- AUFGABENSTELLUNG
a: Zitieren Sie aus dem Text zur Jahresendrally im DAX wörtlich den Abschnitt von „Von Manuel Priego“ bis „auf grün geschaltet.“.
b: Um welchen Betrag entlastet der Rückgang des Ölpreises laut dem Text zur Jahresendrally im DAX die Importrechnung des Euroraums?
c: Führen Sie den Text zur Jahresendrally im DAX im Anschluss an seinen letzten Satz weiter.

- VORLIEGENDER TEXT
------------

Von Manuel Priego Thimmel
Die Jahresendrally im DAX dürfte auch in der kommenden Woche weitergehen. Der Einbruch des Ölpreises und der nachgebende Euro sind gute Nachrichten für die europäische Wirtschaft, die sich mit Zeitverzögerung in steigenden Unternehmensgewinnen widerspiegeln werden. Zwar dürfte die EZB auf ihrer Sitzung in der kommenden Woche kein Wertpapierkaufprogramm bekannt geben. Sie wird aber klar kommunizieren, dass sie bereit ist, ein solches auch sehr kurzfristig aufzulegen. Damit bleiben die Ampeln an den Aktienmärkten auf grün geschaltet.
Der Einbruch des Ölpreises stellt zwar kurzfristig einen Belastungsfaktor für die Börsen dar - die Aktien von Erd- und Gasproduzenten brechen ein und ziehen die Gesamtmärkte nach unten. Schon bald dürfte das positive Moment aber wieder die Oberhand gewinnen. Denn der Rückgang des Ölpreises wirkt nach Einschätzung der Commerzbank konjunkturell sehr positiv. "Der seit dem Sommer zu beobachtende Rückgang des Ölpreises entlastet die Importrechnung des Euroraums um einen Betrag, der 0,8 Prozent des Bruttoinlandsprodukts entspricht", heißt es.

------------

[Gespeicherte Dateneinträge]
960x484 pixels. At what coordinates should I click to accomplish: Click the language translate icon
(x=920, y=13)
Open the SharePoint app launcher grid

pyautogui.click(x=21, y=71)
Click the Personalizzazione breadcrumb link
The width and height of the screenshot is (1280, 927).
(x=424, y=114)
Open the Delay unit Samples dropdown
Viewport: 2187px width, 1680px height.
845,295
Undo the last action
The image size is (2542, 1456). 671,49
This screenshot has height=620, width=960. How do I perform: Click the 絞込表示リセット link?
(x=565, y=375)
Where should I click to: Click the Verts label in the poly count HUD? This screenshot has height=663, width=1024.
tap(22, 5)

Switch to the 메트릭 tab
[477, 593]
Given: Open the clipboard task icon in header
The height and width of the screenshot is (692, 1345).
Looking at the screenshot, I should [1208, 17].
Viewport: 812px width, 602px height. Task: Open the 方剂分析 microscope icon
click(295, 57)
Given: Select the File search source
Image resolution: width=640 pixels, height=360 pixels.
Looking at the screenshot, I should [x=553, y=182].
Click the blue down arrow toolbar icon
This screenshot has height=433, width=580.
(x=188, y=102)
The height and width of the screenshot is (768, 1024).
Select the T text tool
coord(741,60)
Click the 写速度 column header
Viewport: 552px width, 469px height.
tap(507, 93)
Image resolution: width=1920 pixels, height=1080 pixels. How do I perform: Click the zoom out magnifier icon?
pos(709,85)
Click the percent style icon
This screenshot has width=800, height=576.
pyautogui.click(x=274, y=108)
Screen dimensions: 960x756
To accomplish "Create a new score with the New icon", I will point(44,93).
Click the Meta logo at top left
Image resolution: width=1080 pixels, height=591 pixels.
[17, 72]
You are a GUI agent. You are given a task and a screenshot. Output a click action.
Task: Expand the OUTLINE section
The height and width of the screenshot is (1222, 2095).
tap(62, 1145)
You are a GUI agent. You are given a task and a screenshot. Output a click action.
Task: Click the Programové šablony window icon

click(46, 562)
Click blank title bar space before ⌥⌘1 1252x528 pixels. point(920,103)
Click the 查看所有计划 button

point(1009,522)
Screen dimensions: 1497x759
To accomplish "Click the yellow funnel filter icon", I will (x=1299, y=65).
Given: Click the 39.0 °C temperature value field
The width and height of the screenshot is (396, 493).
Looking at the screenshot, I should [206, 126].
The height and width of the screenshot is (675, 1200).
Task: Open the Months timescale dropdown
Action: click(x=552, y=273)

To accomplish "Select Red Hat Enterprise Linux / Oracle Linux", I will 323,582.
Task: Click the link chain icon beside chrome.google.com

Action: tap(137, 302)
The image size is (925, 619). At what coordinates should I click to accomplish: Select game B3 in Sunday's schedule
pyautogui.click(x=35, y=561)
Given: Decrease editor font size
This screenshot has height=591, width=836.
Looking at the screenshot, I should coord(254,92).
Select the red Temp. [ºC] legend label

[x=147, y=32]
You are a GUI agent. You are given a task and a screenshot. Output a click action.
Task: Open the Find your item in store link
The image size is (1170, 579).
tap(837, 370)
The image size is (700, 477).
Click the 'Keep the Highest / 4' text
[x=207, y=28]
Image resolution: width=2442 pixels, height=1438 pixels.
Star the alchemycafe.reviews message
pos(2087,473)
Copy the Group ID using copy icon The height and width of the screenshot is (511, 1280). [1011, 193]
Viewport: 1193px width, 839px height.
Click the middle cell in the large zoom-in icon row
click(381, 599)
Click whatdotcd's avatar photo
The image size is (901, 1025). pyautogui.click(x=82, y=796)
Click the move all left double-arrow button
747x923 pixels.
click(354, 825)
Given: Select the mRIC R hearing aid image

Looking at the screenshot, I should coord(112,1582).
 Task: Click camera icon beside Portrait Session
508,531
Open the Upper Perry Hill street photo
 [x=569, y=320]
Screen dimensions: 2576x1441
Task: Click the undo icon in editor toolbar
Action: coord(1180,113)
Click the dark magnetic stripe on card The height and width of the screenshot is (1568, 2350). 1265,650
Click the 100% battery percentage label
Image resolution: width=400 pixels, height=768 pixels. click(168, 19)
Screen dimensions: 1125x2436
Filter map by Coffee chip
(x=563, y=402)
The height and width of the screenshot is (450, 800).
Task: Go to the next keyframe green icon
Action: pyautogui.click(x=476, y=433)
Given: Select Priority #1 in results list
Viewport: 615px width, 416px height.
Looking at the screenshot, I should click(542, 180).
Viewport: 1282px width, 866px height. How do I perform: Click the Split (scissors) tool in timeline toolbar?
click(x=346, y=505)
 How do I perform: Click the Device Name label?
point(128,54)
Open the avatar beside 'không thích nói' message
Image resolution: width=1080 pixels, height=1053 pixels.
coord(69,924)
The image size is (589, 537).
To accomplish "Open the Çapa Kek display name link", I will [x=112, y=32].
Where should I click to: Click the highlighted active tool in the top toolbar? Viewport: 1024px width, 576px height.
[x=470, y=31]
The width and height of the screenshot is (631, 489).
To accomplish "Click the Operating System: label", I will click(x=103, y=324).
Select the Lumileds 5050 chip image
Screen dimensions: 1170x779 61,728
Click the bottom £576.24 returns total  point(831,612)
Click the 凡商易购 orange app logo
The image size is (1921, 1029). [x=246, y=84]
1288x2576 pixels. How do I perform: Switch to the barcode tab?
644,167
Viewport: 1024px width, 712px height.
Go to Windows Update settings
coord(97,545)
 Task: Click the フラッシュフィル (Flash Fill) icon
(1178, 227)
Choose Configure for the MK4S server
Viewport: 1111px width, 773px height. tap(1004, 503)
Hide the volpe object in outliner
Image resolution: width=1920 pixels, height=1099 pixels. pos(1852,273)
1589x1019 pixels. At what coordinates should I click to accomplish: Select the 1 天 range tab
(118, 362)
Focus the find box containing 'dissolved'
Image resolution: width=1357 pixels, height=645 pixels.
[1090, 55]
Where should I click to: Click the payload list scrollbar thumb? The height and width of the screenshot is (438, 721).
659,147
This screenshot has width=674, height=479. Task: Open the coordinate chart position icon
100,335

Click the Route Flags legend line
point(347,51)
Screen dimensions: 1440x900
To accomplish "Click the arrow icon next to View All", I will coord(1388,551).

------------

- LÖSUNGEN
a:
Von Manuel Priego Thimmel
Die Jahresendrally im DAX dürfte auch in der kommenden Woche weitergehen. Der Einbruch des Ölpreises und der nachgebende Euro sind gute Nachrichten für die europäische Wirtschaft, die sich mit Zeitverzögerung in steigenden Unternehmensgewinnen widerspiegeln werden. Zwar dürfte die EZB auf ihrer Sitzung in der kommenden Woche kein Wertpapierkaufprogramm bekannt geben. Sie wird aber klar kommunizieren, dass sie bereit ist, ein solches auch sehr kurzfristig aufzulegen. Damit bleiben die Ampeln an den Aktienmärkten auf grün geschaltet.

b: Um einen Betrag, der 0,8 Prozent des Bruttoinlandsprodukts entspricht.

c:
Das sind gute Nachrichten für die künftigen Unternehmensgewinne. Nach Einschätzung der Societe Generale ist der DAX der europäische Börsenindex, der am meisten von einem fallenden Ölpreis profitiert. Um 7 Prozent könne der deutsche Leitindex auf Monatssicht allein dank des niedrigen Ölpreises zulegen, so die Analysten. Dazu gesellt sich die Schwäche des Euro. Von Ständen von knapp 1,40 Dollar im Jahreshoch hat die Einheitswährung auf 1,2450 abgewertet. Vereinzelt hat sich dieser positive Währungseffekt bereits in den Geschäftsberichten für das dritte Quartal bereits widergespiegelt.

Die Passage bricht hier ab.